The Democratic Party imploded in its first test of the 2020 presidential election: Joe Biden collapsed as the Great White Hope of the Democratic party and technical glitches engulfed the caucus results.
“Iowa held a caucus but no one was around to report the results,” said one NBC News reporter, packing up and leaving after midnight.
Meanwhile, Trump scored the highest turnout in history for any president of any party in the lay down misere that was the Republican contest in this crucial midwestern state, slaying a couple of never-Trumpers with more than 35,000 votes.
Results in the Democratic caucuses were delayed after new rules and a new app failed to deliver results from 1,681 precincts across Iowa.

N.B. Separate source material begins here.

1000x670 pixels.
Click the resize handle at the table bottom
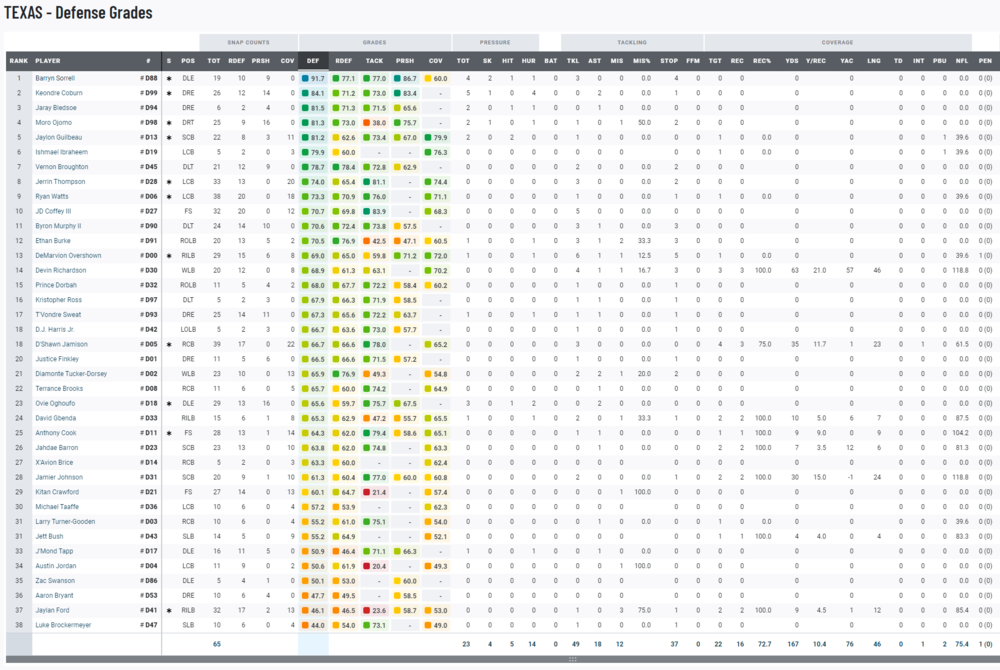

As 78-year-old Vermont socialist Bernie Sanders and 37-year-old gay Indiana mayor Pete Buttigieg vied to claim victory, the party farcically was trying to verify results using screenshots of paper tally counts while Iowa officials spent the evening hanging up on frustrated campaign managers phoning for results.
“These are the same people who want to take over your healthcare,” Trump’s 2016 campaign manager Corey Lewandowski said of the shambles. “They can’t run a caucus so how could you trust them with your livelihood?”

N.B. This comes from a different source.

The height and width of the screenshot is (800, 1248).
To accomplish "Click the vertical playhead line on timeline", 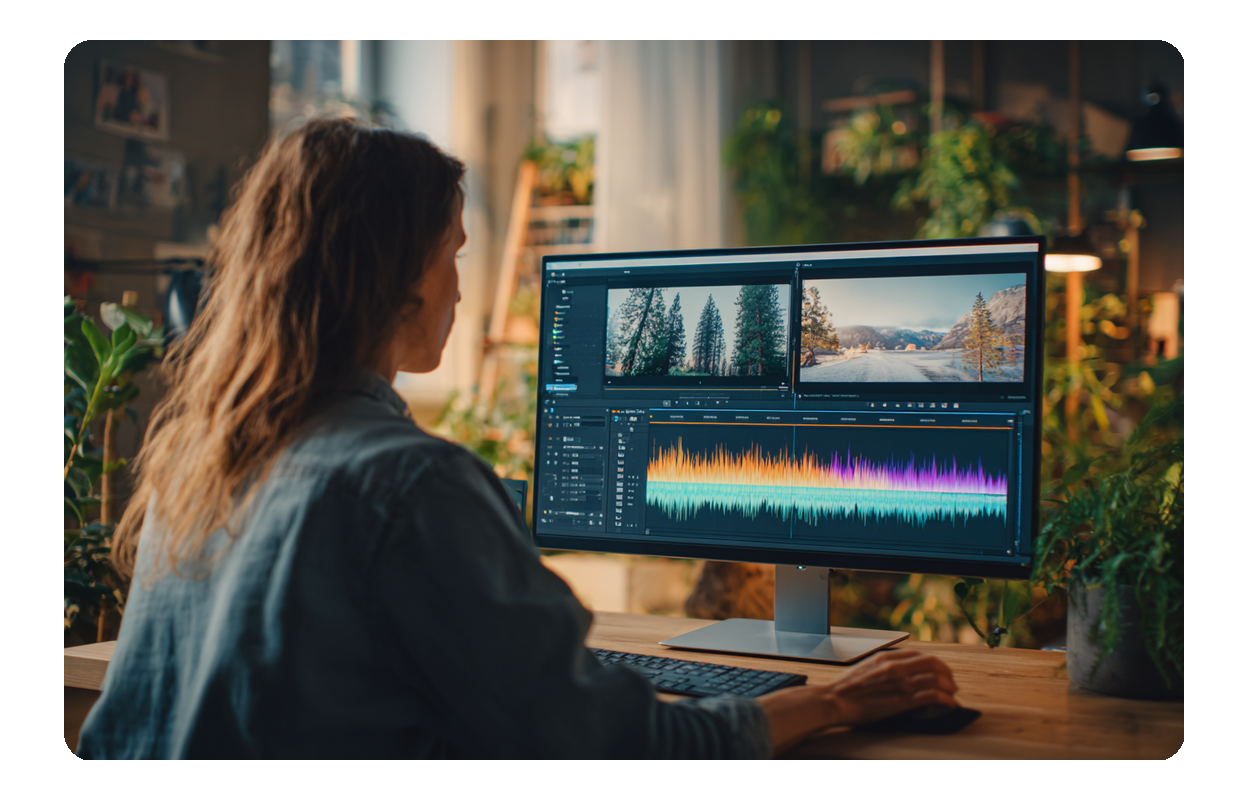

The delay didn’t hide the bleak picture for the Democrats that has emerged in Iowa against the backdrop of Trump’s impeachment trial and his paradoxically improved poll numbers.
Biden tried to put on a brave face at his caucus night party for the faithful at Drake University in Des Moines shortly before midnight Tuesday. “We’re here for the long haul,” he said.
But the former vice-president’s lacklustre performance has sent a chill through a party in the throes of civil war between an insurgent socialist wing and a corrupt machine represented by the Clintons and Bidens.
Sanders’ socialist ally, the charismatic young New York congresswoman Alexandra Ocasio-Cortez, leader of the so-called Squad summed up the division when she said, “In any other country Joe Biden and I would not be in the same party.”
Only a mutual loathing of Trump has preserved a semblance of unity.
In Iowa, Biden, 77, struggled to complete sentences or resorted to a tele-promoter to deliver flaccid criticisms of Trump.
Meanwhile, socialist renegade Bernie Sanders, 78, three months after a heart attack, has tapped millennial energy in almost Trumpian events across the state, offering to cancel student debt and legalise marijuana.
“Bernie, Bernie, Bernie,” chant his adoring fans, swooning when he describes his wife of 32 years as “the love of my life”.
The Iowa results debacle feeds into the outsider mentality Sanders is cultivating, one man standing against a rigged system.
The Democrats have just changed the rules to allow billionaire Michael Bloomberg to “buy his way onto the stage” as Sanders’ warm-up man, filmmaker Michael Moore puts it.
And at a rally in Cedar Rapids on Saturday night, Sanders told his young 3000-strong audience that he was battling not just the Republicans, but the Democratic establishment.
If he is cheated of the nomination his young followers are ready for war at the Democratic National Convention in Milwaukee in July.
While honeymooning in the Soviet Union and praising communist dictators is a political death sentence for anyone who recalls Stalin and Pol Pot, for a younger American generation, ignorance is bliss.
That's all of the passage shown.